璃洛知道朱雀樓的人如要進入海島不是那麽容易,還需要相宜派人“不經意”的引進來,因此她趁在悠閑期間,每天吊著一口仙氣登上海島山頂修煉。


    山頂雖有紅霧彌漫,但她有琉璃珠護體,能自動過濾毒氣攻入。除此外,山頂天地靈氣精純,血咒千百年來能選擇這裏作為巢點,顯然這裏的位置得天獨厚。她自然不能放過這裏的風水寶地,這裏的靈氣對她的修煉有著極大的幫助,每天都全心全意撲在修煉上。


    有時休息期間她也會潛入血咒的總巢去研究它們。偶爾也會引它們出來玩玩,順便提高一下實戰經驗。
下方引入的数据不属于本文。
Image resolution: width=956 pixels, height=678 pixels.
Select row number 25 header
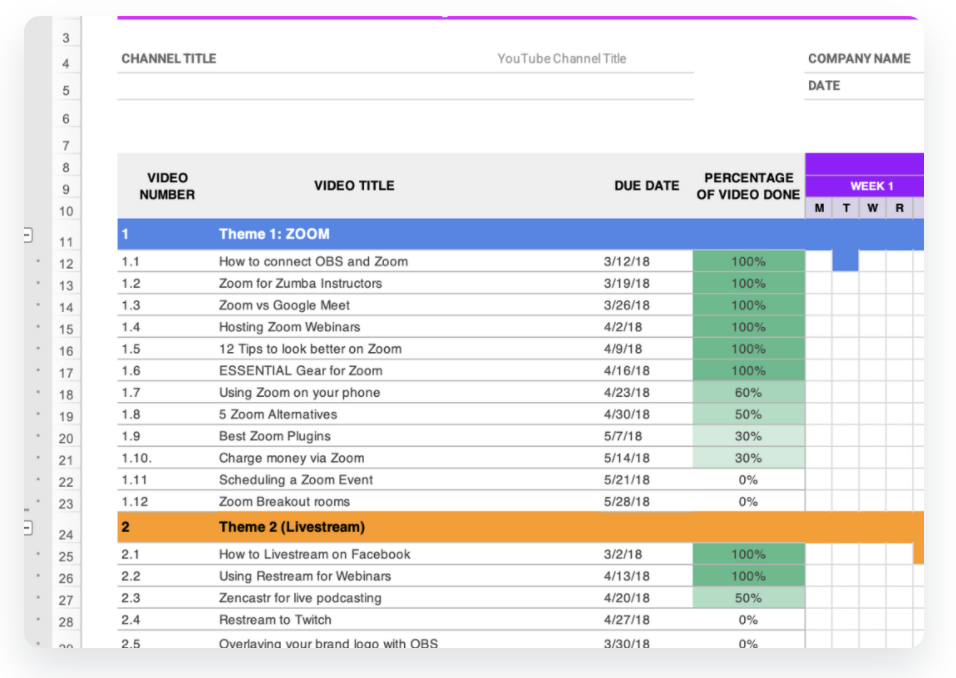tap(66, 556)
    玄冥因為救她白白犧牲,司羽不知所蹤,她再無依靠,隻能靠自己了。她必須強大起來,否則她覺得掛著琉璃神女的虛名是一種笑話或一種恥辱。隻會活在別人的保護傘下,隻會拖累隊友而毫無建樹。


    她幾乎是暴風般的吸入,暴風般的成長,暴風般的功力飛升,隻因心中那股執念……


    在這期間,琉璃穀內就顯得陰雲密布,愁雲慘霧。


    玄冥犧牲那天,他們正在翡翠閣討論著司羽失蹤的事情。


    當天,玄冥就已經有些不對勁,他心事重重、坐立難安。當秦家明問他可有什麽建議時,他幾乎都在走神狀態,答非所問。
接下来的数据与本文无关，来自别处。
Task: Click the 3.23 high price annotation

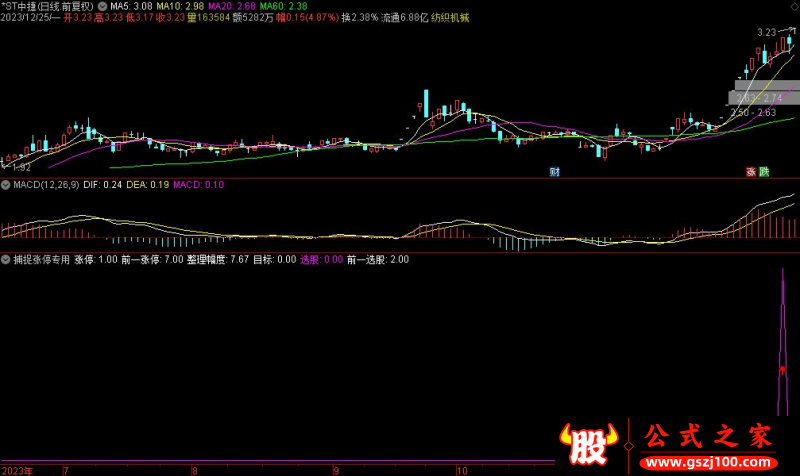Action: coord(766,32)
    迴府的路上,司音終於忍不住問他。“你是不是在擔心璃洛?”


    玄冥敏感地看著她,小心翼翼地問。“你生氣了?”


    “沒有。”她沒有生氣,但是很介意,心裏酸酸的很不是滋味。有誰願意看見自己心愛的人心裏擔心著別的女人?還是他曾經愛過的女人。“我也擔心她。”


    “對不起——”他立即道歉。


    仿佛做錯事被抓到般的認錯態度讓她很難去責怪於他,隻能幽幽地歎了一口氣。


    “玄冥,我知道你心裏有她,我也允許你心裏有她,但是她已經選擇我哥哥了。她跟你已經不可能,你們的愛情也已成為過去,所以能不能請你試著去忘記她?”她並沒有無理取鬧,而是理智、冷靜、耐心地分析和勸說。


    “我答應你。”他一臉誠懇地表態。


    盡管兩人各懷心事,司音相信,隻要兩人肯努力,坦然麵對一切困惑和困境,一定能夠走出這些風風雨雨、牽牽絆絆,她深信,也相信他。就在兩人互通了心意,一起攜手共進走向未來之際。


    玄冥忽然身軀一震,像突遭電擊一般,臉色巨變,仿佛意識到什麽般,滿臉歉意地望著司音,急切地交代著。“小音,小璃遇到危險了,我需要去救她。小音對不起,我剛還答應你忘了她,可是小音,我很擔心她,我必須去看一看——”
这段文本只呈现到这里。